START ENTRIES SUPPLIED

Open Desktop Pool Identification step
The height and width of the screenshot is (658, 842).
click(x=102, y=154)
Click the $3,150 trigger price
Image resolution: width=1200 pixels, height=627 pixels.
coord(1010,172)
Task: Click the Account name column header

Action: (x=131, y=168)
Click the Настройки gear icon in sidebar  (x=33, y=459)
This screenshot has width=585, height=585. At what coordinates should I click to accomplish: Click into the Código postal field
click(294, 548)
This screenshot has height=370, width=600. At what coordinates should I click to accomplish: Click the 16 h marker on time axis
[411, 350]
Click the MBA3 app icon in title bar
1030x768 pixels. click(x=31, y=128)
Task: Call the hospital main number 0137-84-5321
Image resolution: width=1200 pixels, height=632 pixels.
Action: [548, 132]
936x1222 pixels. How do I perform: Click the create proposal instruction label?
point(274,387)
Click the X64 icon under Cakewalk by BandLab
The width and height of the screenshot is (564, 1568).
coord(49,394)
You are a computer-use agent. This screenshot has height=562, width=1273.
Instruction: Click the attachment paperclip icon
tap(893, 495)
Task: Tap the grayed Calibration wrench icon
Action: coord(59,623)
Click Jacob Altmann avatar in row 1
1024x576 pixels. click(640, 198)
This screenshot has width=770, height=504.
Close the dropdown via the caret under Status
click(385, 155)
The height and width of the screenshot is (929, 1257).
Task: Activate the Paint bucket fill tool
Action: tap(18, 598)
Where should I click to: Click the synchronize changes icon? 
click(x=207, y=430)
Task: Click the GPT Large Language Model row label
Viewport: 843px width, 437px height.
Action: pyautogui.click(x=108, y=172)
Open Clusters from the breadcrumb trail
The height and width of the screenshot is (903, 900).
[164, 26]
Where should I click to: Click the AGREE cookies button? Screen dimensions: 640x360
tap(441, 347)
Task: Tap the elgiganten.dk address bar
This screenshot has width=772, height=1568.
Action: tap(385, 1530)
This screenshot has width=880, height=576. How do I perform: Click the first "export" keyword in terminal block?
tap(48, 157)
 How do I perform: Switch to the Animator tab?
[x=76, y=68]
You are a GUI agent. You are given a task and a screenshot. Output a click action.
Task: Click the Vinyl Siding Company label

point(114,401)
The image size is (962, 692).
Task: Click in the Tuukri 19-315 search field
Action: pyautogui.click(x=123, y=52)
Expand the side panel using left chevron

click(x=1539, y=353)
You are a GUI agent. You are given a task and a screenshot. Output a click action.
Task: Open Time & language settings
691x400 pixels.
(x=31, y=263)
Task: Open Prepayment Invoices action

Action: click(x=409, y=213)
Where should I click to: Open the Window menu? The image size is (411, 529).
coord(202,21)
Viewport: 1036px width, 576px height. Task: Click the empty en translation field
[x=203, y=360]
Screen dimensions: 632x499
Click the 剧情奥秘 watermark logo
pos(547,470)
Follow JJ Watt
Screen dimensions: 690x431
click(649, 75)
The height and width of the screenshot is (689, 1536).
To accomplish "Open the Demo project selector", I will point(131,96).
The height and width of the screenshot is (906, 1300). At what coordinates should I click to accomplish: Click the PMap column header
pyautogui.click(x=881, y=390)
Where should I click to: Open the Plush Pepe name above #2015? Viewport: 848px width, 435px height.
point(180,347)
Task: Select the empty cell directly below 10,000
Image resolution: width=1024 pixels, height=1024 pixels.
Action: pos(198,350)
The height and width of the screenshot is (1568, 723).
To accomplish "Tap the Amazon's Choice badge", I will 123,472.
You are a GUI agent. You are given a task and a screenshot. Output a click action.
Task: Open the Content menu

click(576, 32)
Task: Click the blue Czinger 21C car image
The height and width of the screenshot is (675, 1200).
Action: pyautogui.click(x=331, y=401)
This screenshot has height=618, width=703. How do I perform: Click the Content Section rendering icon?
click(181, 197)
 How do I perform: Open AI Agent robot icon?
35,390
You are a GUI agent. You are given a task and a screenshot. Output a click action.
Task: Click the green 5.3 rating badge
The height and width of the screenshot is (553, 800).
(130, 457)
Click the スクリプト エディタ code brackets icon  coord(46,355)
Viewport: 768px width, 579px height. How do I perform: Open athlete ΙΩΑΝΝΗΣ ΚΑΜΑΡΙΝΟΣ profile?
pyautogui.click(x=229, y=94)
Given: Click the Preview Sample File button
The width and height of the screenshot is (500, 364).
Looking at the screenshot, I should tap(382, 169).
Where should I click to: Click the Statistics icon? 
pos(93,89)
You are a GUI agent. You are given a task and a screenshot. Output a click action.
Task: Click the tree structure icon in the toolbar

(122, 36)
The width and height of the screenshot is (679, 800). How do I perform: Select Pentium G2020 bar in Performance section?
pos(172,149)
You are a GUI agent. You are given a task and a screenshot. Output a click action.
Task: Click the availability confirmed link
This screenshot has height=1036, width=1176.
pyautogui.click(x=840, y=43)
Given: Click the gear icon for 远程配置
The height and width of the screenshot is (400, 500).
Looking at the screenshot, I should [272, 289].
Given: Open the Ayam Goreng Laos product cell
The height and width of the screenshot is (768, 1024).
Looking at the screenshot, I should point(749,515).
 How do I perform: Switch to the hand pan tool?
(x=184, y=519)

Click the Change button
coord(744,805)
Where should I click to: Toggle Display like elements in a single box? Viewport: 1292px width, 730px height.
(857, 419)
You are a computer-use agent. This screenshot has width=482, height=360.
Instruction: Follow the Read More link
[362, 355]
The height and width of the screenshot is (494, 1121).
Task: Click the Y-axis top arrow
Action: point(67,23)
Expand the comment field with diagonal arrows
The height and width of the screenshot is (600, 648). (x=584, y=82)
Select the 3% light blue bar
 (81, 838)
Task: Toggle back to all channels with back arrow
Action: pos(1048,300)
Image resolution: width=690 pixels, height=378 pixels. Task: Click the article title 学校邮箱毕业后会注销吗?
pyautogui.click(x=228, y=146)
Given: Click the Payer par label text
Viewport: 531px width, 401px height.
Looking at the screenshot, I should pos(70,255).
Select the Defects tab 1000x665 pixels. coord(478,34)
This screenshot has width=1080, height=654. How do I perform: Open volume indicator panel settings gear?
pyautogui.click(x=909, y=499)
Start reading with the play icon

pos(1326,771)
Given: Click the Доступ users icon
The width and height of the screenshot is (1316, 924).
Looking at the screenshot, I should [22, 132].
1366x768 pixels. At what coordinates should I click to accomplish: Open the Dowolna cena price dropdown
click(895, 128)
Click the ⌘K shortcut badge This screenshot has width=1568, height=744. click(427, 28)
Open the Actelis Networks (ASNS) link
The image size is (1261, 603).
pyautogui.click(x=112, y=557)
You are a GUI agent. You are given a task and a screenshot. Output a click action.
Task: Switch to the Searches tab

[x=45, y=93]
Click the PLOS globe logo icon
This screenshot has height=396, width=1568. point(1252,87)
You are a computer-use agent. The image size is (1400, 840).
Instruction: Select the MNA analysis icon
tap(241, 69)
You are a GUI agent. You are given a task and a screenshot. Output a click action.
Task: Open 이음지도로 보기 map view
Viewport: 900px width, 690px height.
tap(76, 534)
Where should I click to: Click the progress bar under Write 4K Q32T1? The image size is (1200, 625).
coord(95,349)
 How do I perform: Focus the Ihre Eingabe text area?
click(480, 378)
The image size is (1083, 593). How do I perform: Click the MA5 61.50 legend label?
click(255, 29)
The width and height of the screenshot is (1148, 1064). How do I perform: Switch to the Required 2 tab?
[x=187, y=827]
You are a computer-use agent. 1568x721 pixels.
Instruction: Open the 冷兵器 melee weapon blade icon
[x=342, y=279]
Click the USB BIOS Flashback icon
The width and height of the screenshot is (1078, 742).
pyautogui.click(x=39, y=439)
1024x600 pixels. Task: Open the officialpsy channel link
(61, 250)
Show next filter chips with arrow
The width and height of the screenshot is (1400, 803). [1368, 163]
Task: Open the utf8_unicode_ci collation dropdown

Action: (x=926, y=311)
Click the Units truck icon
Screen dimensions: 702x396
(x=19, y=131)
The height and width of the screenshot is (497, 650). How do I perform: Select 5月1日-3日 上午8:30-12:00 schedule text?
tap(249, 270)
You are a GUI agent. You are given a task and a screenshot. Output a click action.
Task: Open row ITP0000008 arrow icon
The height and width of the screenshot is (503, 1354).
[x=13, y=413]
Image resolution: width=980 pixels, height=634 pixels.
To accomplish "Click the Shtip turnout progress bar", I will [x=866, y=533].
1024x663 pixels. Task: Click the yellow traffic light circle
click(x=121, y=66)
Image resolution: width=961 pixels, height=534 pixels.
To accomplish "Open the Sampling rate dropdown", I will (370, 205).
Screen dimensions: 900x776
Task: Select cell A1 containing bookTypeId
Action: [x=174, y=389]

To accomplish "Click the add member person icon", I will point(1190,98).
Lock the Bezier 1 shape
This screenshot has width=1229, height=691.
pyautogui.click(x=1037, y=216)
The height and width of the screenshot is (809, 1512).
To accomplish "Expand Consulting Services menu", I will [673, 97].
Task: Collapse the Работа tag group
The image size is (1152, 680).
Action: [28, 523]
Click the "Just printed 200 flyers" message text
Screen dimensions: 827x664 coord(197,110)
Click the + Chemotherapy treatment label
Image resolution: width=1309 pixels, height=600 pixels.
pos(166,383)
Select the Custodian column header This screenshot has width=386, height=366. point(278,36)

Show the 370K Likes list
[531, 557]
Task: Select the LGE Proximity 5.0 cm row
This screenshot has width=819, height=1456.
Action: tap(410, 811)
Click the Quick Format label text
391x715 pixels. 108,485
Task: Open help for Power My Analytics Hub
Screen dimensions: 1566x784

END ENTRIES SUPPLIED

# [DIRECTIONS FOR THIS TASK]
Exact copies of the lines from the one containing "Select the Custodian" through the final line of the records are all the answer should hold.

# [EXERCISE OUTPUT]
Select the Custodian column header This screenshot has width=386, height=366. point(278,36)

Show the 370K Likes list
[531, 557]
Task: Select the LGE Proximity 5.0 cm row
This screenshot has width=819, height=1456.
Action: tap(410, 811)
Click the Quick Format label text
391x715 pixels. 108,485
Task: Open help for Power My Analytics Hub
Screen dimensions: 1566x784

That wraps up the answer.